The Gran Arena del Cibao Dr. Oscar Gobaira, formerly known as the Palacio de los Deportes, is a multi-purpose arena in Santiago de los Caballeros, Dominican Republic, built in 1978. The arena has a capacity of 8,768 seats, consisting of 7,000 regular seats, 668 comfortable armchairs and 1,100 luxury seats that are fully reclinable. The arena has a modern acoustic system, which has 16 speakers and 10 monitors. The arena was remodeled for the Dominican Republic National Basketball Team in accordance with the requirements of FIBA. The cost of the renovations amounted to about RD$528,000,000. The arena Host, Metros de Santiago, national basketball team.

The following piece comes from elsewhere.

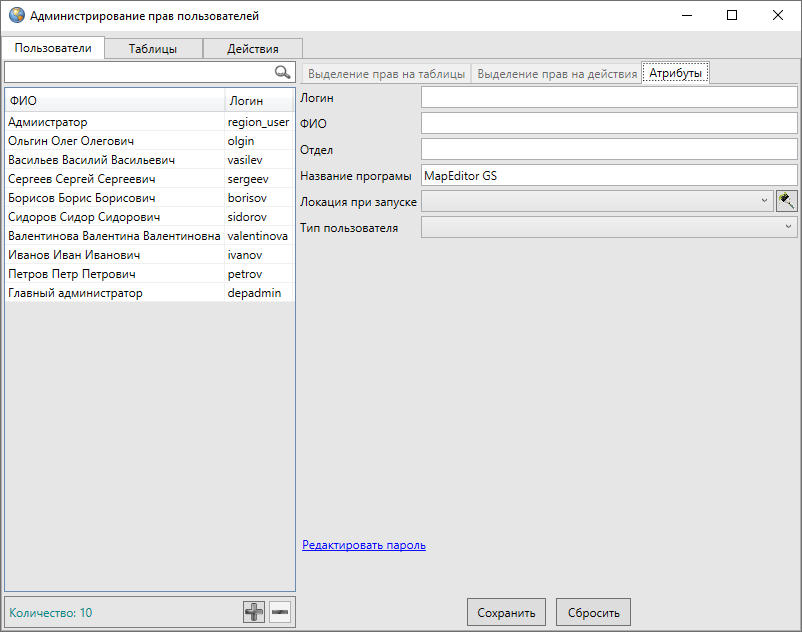Screen dimensions: 802x632
Task: Follow the Редактировать пароль link
Action: click(364, 545)
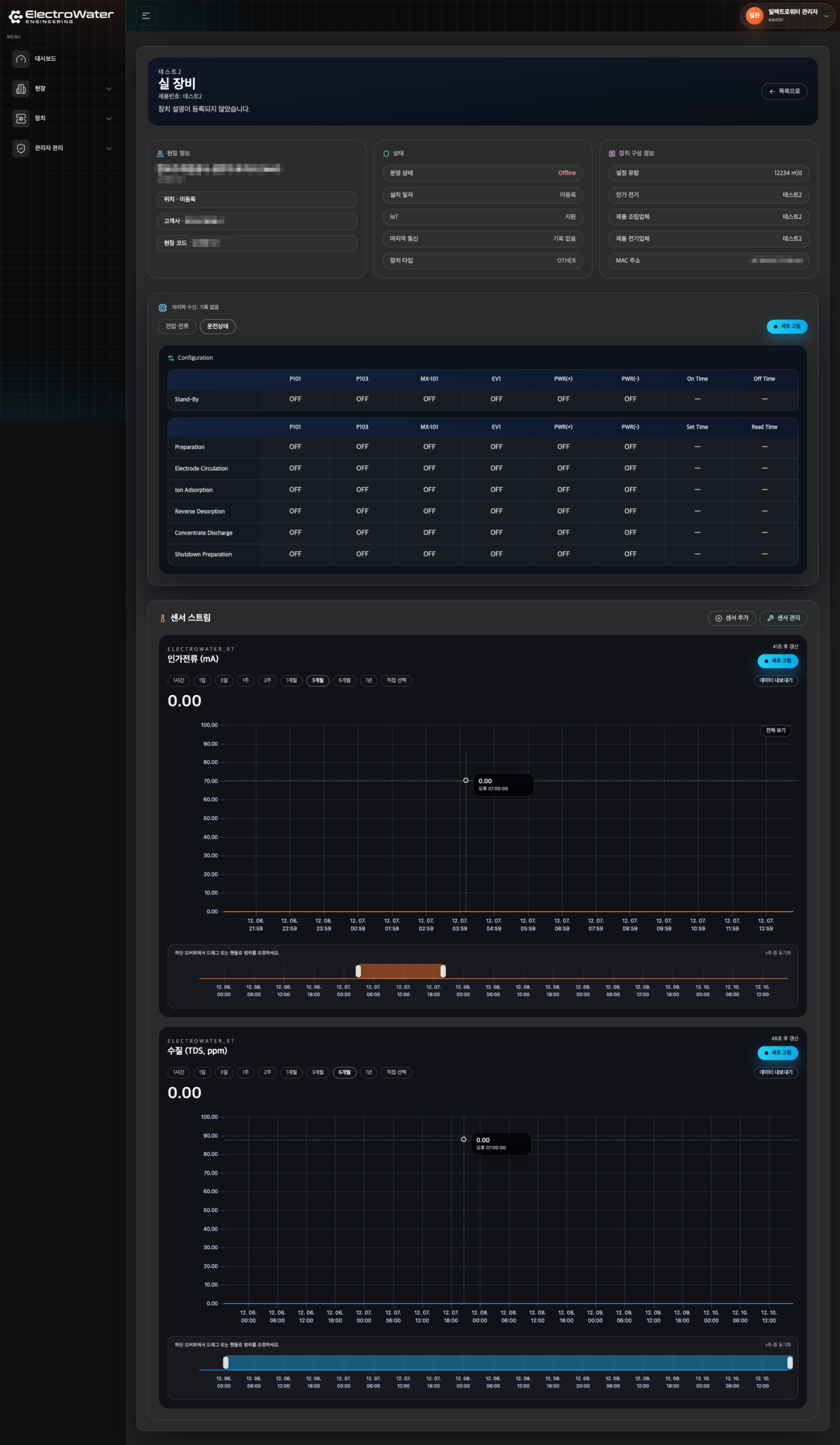
Task: Click the 관리자 관리 shield icon
Action: [21, 148]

The arena is also used for other purposes such as the Miss Dominican Republic pageant in 2011. As a Concert Venue, Aventura was the first act to perform at the venue since it remodelation in 2008. It was the first massive concert in the city in the last 10 years. Other artist such as Ricardo Arjona, Daddy Yankee, Wisin & Yandel, Don Omar, Julio Iglesias, Calle 13 and Gilberto Santa Rosa had performed in the venue.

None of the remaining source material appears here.